Problem to work on
Look below for the line with "Expand the Outline panel", then repeat it and all lines after it, exactly, minus any pictures.

Data for processing

= Beginning of Section =

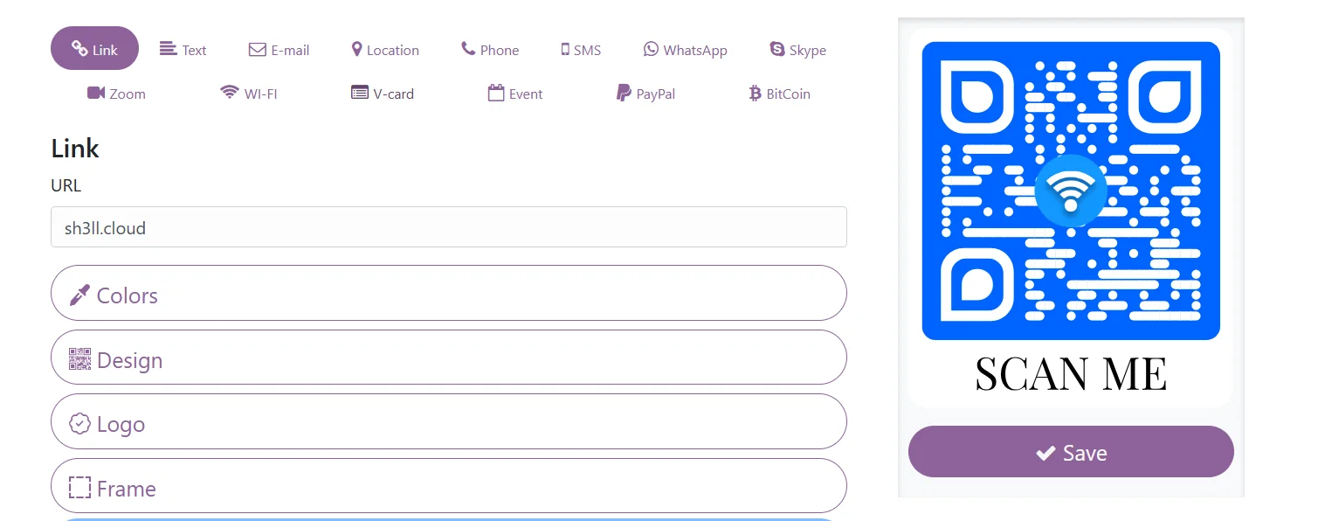Expand the Colors section

pyautogui.click(x=449, y=293)
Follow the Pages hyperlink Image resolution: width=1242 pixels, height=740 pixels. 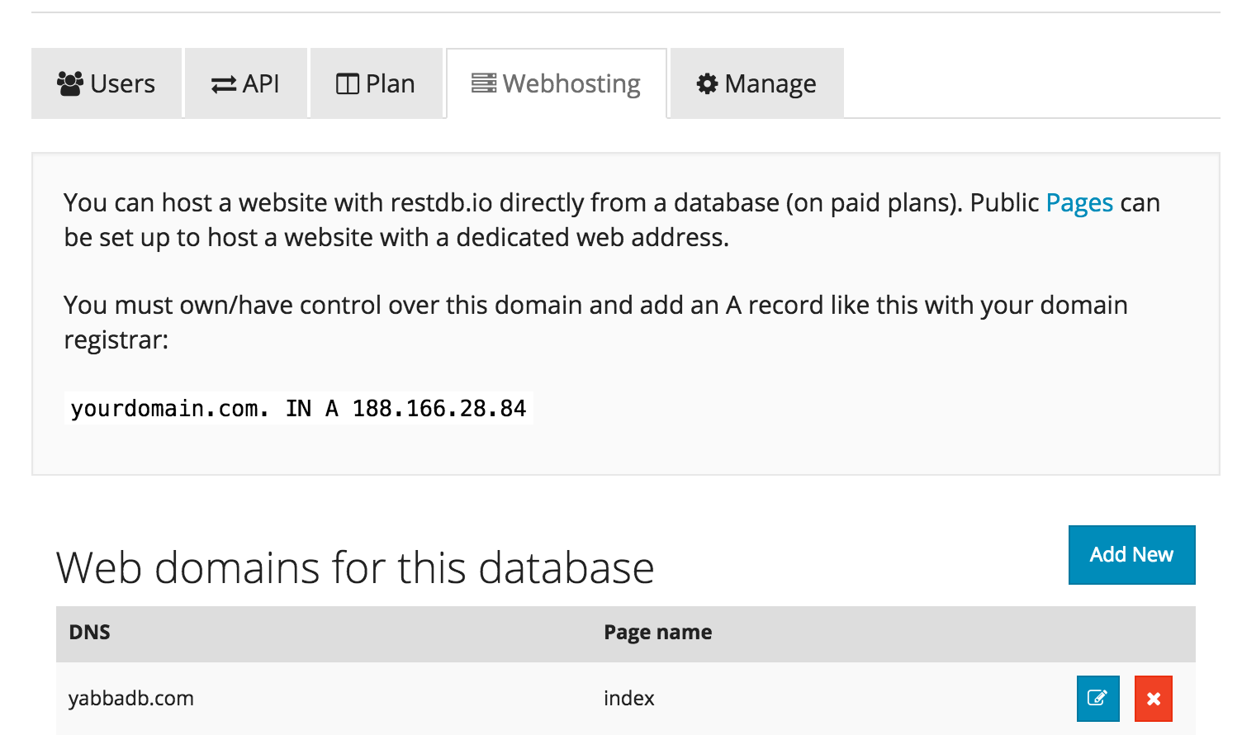click(1079, 202)
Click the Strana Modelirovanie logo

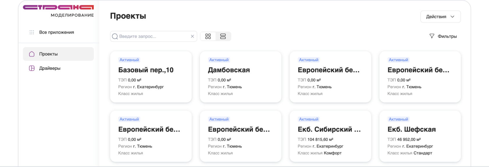pyautogui.click(x=59, y=11)
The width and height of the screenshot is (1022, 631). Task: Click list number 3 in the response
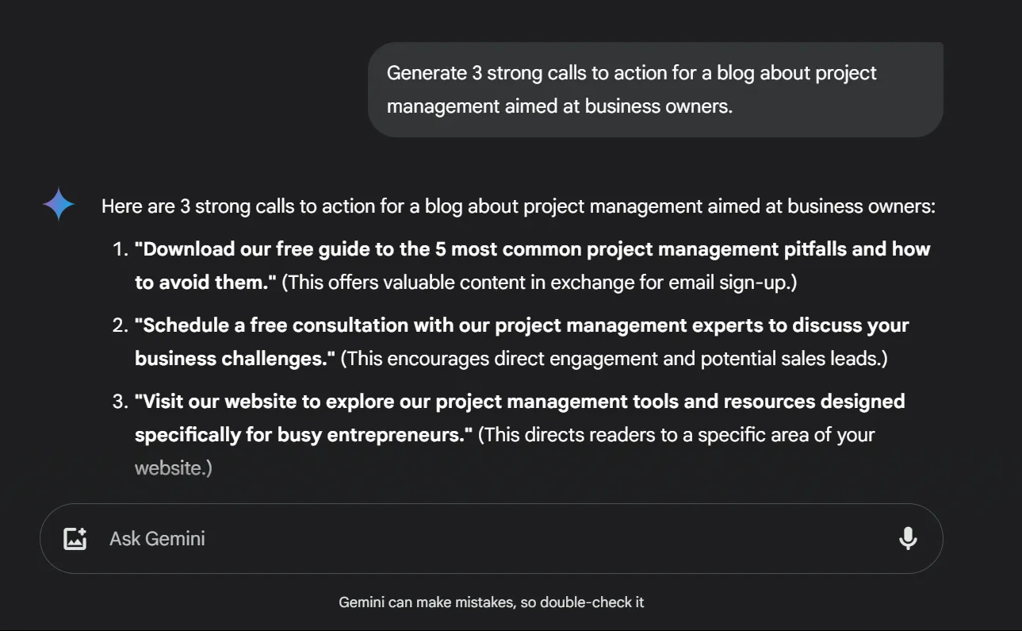point(120,402)
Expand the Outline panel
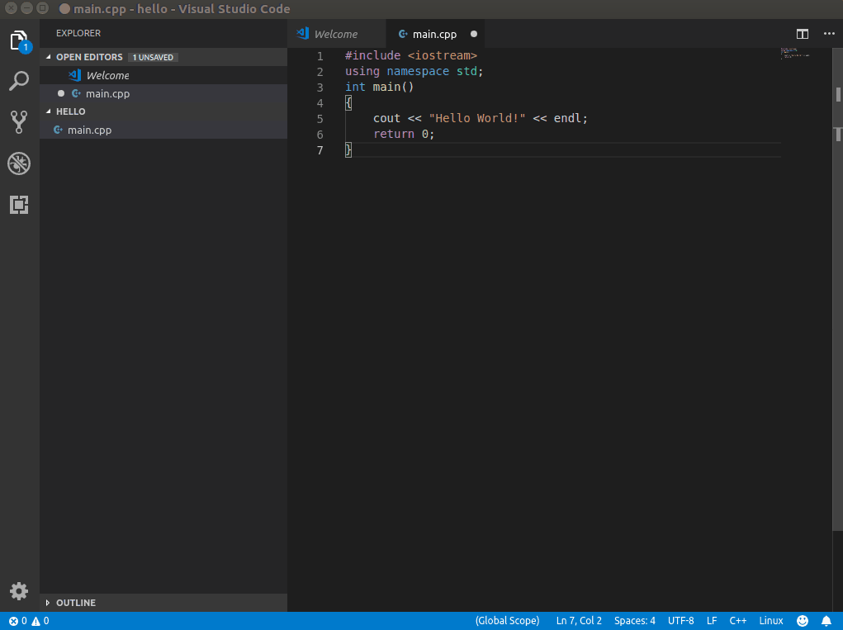The width and height of the screenshot is (843, 630). (x=75, y=603)
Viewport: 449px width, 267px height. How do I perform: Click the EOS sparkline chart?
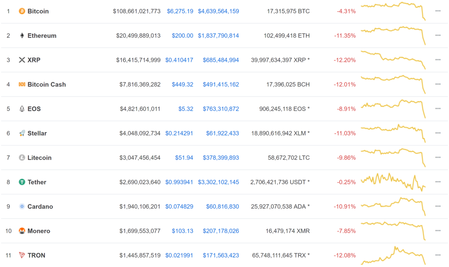(394, 106)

= End of Section =

Written solution
Expand the Outline panel
The width and height of the screenshot is (843, 630). (x=75, y=603)
Viewport: 449px width, 267px height. How do I perform: Click the EOS sparkline chart?
(394, 106)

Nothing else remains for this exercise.